Entries provided:
--- START ---
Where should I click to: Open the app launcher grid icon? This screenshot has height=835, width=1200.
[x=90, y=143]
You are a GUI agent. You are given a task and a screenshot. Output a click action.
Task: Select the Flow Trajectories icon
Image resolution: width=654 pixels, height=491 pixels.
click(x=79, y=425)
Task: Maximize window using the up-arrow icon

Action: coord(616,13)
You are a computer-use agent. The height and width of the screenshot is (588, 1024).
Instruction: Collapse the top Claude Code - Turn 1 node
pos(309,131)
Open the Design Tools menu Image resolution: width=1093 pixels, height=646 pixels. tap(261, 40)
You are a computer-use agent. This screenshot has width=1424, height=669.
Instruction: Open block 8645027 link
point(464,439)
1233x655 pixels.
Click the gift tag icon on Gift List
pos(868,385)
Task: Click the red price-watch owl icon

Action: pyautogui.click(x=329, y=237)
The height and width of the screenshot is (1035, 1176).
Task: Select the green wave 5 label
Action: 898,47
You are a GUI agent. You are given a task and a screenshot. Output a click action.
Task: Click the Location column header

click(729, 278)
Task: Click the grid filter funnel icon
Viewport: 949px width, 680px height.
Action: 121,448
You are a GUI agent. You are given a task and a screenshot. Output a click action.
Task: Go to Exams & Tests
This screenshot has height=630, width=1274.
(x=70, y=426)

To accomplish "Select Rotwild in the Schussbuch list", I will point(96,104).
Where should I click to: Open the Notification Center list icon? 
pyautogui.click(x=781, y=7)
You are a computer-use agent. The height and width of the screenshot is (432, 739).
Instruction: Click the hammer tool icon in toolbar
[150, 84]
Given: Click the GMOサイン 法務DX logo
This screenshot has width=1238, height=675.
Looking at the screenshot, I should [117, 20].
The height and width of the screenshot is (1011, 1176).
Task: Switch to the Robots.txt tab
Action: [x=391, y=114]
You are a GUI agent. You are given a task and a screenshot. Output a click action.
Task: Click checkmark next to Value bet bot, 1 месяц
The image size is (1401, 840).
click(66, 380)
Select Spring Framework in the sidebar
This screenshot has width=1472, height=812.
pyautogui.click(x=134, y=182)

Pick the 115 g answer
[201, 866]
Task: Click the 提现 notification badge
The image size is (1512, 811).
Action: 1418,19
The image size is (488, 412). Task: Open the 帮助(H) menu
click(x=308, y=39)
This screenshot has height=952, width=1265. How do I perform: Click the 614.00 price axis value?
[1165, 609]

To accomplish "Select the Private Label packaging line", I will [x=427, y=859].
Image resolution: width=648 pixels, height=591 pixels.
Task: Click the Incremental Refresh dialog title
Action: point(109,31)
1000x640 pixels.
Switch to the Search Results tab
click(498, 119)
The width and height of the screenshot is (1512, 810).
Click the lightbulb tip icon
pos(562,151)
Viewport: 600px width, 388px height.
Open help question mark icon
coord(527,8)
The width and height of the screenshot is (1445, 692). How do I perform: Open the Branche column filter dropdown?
--- END ---
To do:
Check each line of the entries, and copy the ones that contain "filter".

Worked solution:
Task: Click the grid filter funnel icon
The width and height of the screenshot is (1445, 692). How do I perform: Open the Branche column filter dropdown?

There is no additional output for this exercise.